- Born: Haskell Buster Boggs April 17, 1909 Jones, Oklahoma, U.S.
- Died: May 30, 2003 (aged 94) Burbank, California, U.S.
- Education: University of Southern California
- Occupation: Cinematographer
- Spouse: Evelyn Sullivan
- Children: 1

= Haskell Boggs =

American cinematographer (1909–2003)

Haskell Buster Boggs (April 17, 1909 – May 30, 2003) was an American cinematographer.

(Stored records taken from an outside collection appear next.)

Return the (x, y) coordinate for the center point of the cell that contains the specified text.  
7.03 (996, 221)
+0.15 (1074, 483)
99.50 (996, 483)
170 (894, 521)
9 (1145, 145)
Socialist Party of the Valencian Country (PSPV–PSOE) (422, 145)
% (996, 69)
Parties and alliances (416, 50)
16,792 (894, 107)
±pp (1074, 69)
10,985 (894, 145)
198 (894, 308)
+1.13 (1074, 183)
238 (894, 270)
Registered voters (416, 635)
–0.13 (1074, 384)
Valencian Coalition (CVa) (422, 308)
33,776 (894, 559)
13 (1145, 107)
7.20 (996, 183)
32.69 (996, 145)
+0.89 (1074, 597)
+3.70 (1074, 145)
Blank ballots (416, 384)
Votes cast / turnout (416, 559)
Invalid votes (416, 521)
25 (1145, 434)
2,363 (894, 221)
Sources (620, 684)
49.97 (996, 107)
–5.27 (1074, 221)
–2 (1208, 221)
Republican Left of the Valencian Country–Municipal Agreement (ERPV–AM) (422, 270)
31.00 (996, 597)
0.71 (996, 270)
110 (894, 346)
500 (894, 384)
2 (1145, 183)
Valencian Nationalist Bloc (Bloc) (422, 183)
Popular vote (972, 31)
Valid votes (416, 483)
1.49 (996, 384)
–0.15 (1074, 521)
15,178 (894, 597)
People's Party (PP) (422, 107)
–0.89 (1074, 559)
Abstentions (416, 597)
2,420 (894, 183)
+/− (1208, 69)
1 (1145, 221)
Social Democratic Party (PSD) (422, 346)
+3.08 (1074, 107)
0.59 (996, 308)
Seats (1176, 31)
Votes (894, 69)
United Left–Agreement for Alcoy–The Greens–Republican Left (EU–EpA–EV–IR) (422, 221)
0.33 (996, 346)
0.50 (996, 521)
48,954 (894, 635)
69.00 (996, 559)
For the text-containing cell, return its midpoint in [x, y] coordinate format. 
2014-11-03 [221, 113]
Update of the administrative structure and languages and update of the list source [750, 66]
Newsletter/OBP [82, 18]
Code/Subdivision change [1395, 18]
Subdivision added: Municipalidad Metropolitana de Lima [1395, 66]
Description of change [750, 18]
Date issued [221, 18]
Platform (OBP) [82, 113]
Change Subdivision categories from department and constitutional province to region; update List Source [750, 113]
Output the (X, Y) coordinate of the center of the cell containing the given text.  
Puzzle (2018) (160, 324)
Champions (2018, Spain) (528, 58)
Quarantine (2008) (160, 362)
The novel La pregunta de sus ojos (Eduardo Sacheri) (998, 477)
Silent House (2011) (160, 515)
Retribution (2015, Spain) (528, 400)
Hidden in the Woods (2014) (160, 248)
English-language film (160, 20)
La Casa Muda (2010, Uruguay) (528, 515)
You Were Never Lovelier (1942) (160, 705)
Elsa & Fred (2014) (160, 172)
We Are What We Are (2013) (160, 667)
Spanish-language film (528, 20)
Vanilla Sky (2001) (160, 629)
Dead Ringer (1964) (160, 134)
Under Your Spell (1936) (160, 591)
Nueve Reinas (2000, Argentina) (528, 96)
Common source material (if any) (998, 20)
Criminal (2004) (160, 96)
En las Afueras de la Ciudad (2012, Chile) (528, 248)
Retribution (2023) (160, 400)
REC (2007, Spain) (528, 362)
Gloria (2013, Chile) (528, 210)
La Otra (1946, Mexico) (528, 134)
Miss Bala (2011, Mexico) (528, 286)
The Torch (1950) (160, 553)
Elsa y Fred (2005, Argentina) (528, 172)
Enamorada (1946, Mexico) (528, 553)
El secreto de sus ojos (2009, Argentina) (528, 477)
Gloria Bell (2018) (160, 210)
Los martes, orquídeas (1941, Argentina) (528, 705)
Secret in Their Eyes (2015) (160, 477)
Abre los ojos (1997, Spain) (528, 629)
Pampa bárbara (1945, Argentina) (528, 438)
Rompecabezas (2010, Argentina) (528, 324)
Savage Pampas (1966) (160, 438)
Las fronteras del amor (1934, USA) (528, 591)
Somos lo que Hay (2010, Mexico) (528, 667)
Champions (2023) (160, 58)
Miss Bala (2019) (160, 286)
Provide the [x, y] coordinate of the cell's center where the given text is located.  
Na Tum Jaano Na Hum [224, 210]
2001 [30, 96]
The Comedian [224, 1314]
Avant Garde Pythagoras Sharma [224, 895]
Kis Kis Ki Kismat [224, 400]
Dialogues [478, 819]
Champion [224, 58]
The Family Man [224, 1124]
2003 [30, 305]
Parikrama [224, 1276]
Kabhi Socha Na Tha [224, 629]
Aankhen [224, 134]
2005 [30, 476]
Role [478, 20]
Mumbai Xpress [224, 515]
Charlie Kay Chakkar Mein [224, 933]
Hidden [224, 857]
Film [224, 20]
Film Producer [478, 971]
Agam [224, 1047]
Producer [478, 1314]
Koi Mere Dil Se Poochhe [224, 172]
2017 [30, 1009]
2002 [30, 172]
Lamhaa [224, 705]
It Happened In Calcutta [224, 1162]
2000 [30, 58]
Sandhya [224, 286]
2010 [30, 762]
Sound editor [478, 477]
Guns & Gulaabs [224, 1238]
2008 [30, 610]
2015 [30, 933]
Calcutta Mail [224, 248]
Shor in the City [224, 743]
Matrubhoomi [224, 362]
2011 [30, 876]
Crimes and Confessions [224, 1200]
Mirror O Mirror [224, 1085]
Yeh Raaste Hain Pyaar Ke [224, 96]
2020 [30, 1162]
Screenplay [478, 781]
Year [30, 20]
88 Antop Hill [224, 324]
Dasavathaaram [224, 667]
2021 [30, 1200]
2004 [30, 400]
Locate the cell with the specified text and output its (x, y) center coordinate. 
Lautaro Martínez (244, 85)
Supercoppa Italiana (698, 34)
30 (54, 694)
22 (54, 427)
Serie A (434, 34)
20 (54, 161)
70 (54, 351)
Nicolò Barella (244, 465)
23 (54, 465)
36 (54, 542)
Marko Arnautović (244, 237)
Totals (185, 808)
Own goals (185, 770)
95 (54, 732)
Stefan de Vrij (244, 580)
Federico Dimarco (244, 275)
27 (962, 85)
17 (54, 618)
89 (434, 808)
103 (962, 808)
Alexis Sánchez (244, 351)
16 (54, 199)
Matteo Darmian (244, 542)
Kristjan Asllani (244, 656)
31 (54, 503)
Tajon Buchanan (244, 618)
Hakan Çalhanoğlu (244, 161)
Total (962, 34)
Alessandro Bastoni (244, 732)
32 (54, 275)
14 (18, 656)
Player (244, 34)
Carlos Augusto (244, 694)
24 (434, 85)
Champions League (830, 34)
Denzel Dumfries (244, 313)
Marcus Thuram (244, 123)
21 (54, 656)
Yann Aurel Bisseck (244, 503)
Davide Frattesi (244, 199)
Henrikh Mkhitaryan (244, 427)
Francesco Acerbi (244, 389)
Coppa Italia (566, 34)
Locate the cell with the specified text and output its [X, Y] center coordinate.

Boggs worked on many of Jerry Lewis' early solo films including The Delicate Delinquent (1957), Rock-A-Bye Baby, The Geisha Boy (both 1958), Don't Give Up the Ship (1959), The Bellboy and Cinderfella (both 1960). He was fired by Lewis over a disagreement during The Ladies Man (1961). He returned to cinematography replacing Milton Krasner on Red Line 7000 (1965) but made just one additional theatrical film, Young Fury (1965), before moving into television.

He was nominated for five Primetime Emmy Awards in the category Outstanding Cinematography for his work on the television program Bonanza and the television film Where Pigeons Go to Die.

Boggs died in May 2003 of heart disease in Burbank, California, at the age of 94. He was buried in Forest Lawn Memorial Park.